> _What the task requires_:
Each line of the data holding "Focus" should be found and copied.

> _Task data_:
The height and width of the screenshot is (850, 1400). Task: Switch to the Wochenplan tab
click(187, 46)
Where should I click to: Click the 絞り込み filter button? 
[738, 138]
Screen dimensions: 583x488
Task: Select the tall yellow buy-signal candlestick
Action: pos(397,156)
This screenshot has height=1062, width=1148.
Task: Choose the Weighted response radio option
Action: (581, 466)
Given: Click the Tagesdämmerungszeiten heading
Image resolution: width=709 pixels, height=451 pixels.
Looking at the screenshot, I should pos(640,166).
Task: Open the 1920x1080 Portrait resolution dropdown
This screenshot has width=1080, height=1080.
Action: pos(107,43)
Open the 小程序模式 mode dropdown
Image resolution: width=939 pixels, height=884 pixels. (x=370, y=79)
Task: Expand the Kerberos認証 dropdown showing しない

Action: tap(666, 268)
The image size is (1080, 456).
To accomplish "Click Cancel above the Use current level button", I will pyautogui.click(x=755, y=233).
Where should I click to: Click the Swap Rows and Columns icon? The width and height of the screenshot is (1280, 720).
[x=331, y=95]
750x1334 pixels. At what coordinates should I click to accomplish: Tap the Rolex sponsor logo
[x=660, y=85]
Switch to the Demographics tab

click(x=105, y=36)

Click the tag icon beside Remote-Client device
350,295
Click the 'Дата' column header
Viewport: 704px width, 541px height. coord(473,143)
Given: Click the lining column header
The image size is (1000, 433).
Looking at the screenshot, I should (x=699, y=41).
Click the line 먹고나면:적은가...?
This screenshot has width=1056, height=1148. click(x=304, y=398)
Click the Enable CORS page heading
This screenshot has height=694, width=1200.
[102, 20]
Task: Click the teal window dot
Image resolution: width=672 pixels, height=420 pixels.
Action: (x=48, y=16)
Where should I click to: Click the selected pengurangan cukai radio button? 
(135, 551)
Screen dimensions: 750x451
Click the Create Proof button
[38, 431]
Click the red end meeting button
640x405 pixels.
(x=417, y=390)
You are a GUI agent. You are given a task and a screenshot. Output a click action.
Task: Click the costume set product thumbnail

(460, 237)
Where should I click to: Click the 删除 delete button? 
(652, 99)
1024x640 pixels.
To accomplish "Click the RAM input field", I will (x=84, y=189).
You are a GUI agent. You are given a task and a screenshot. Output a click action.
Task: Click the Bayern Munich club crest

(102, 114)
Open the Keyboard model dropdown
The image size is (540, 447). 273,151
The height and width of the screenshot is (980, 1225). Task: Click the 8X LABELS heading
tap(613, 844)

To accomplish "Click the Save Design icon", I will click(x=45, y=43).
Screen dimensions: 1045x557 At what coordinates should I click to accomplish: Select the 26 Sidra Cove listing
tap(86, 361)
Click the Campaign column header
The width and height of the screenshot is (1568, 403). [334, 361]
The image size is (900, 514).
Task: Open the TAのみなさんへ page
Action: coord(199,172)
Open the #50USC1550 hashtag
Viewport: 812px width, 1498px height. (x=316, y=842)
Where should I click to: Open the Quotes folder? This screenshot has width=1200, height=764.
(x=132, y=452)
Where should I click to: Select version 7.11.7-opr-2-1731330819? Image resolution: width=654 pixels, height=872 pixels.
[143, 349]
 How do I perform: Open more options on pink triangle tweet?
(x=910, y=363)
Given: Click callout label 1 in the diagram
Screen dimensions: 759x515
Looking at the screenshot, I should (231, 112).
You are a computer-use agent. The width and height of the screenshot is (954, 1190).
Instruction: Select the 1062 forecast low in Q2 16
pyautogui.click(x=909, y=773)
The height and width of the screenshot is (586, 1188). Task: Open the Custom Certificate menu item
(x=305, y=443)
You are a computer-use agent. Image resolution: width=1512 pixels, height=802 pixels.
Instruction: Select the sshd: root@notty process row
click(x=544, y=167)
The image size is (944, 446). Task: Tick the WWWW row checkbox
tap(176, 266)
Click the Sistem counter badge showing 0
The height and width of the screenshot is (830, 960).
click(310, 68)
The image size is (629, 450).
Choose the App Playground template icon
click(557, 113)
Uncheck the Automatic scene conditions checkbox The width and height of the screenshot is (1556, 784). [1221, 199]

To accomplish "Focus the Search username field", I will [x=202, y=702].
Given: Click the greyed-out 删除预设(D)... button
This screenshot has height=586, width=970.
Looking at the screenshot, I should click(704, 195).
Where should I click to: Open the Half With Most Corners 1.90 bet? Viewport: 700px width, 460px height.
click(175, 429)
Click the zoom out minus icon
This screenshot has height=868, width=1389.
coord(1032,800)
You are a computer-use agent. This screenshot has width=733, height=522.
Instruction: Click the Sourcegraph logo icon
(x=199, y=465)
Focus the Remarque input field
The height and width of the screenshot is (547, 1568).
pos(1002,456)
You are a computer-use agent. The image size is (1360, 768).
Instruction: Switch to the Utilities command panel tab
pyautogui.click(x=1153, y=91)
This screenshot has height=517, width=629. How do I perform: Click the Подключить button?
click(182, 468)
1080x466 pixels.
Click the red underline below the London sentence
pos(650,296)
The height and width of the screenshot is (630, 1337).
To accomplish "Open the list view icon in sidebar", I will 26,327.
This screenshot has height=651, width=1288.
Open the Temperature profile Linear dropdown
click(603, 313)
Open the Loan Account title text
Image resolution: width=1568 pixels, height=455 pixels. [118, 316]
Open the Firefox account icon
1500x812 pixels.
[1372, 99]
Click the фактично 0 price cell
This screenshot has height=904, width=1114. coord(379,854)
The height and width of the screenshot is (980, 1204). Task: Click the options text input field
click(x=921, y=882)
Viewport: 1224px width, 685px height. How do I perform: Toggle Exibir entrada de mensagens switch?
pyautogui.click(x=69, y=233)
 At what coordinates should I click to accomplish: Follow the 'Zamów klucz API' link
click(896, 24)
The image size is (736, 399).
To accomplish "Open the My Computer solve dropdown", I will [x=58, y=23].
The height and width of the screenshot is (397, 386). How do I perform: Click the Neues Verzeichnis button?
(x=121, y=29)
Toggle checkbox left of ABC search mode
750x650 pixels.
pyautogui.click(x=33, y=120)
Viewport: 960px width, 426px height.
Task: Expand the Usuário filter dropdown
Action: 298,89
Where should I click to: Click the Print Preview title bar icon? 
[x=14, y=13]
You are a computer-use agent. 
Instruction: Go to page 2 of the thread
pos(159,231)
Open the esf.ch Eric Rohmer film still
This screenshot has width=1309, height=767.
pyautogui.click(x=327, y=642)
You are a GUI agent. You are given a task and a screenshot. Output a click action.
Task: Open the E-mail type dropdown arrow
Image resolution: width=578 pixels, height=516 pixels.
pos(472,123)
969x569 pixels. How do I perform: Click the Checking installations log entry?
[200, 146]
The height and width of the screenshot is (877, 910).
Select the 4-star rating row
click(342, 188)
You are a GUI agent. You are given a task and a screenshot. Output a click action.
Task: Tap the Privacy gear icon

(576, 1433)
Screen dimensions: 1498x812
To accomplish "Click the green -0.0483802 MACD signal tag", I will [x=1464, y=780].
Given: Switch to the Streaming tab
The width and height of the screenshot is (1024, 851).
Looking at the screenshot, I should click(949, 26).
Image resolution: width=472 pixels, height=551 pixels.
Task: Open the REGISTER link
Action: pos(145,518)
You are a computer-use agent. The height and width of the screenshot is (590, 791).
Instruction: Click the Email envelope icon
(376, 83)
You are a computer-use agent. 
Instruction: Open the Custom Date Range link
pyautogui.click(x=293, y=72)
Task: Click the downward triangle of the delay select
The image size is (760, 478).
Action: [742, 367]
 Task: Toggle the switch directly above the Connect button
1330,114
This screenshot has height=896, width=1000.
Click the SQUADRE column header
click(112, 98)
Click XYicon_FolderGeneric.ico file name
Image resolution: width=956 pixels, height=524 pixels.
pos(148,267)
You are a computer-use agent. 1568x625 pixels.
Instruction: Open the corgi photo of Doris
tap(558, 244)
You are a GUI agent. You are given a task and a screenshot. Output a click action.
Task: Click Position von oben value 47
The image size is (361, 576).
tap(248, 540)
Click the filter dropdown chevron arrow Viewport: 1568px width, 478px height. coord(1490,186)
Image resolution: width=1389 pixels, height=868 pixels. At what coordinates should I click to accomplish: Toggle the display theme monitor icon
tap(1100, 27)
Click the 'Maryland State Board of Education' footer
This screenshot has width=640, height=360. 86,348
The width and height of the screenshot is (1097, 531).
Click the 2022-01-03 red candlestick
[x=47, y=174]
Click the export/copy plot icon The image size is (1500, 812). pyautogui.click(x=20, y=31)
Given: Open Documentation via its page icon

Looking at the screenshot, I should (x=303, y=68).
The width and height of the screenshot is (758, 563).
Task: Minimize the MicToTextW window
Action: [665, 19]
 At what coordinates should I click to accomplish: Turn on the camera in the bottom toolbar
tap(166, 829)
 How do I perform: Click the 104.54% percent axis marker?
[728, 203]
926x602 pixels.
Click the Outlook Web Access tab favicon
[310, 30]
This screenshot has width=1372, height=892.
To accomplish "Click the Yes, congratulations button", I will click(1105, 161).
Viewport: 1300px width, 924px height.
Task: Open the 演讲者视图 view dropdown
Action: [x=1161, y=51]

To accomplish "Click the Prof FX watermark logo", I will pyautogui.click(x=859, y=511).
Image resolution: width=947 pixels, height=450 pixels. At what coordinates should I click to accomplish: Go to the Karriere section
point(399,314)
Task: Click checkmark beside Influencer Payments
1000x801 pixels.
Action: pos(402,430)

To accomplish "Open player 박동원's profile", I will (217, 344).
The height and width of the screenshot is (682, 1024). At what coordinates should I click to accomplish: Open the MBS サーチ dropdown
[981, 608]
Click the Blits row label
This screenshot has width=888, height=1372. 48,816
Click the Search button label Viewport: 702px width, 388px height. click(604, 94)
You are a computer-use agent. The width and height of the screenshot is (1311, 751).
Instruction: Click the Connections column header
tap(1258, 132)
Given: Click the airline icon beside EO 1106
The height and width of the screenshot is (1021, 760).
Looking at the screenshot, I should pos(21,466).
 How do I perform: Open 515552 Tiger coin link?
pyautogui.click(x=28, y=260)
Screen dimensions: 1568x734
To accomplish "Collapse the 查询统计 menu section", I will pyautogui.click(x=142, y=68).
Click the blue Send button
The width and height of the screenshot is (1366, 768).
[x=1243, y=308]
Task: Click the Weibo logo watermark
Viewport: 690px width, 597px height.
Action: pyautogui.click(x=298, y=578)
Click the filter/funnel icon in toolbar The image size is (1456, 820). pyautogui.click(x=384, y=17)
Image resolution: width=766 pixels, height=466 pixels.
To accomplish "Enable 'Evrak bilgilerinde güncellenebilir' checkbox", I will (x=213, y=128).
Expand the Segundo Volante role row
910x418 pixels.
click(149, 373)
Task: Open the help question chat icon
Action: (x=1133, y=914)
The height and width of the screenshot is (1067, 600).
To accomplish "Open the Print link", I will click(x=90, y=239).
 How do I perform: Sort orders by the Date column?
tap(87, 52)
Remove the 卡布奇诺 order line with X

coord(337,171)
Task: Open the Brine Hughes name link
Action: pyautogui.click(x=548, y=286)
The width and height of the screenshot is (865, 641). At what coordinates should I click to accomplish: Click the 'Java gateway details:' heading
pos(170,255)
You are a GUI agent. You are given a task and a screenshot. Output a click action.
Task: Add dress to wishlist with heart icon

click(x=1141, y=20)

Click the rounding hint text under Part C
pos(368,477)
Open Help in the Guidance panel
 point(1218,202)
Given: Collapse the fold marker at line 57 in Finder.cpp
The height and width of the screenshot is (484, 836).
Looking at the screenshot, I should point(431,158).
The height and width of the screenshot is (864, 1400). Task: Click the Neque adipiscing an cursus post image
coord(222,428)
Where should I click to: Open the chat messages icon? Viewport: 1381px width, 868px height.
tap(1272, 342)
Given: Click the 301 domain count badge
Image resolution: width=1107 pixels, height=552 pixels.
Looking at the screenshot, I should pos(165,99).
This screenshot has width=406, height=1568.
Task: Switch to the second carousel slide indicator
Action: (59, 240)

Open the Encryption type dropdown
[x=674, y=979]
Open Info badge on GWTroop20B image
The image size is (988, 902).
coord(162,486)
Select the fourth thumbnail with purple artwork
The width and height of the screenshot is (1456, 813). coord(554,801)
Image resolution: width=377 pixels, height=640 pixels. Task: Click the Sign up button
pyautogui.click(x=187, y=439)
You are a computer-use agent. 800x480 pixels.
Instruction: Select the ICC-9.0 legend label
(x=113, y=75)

> _Reply to the task_:
To accomplish "Focus the Search username field", I will [x=202, y=702].
Focus the Remarque input field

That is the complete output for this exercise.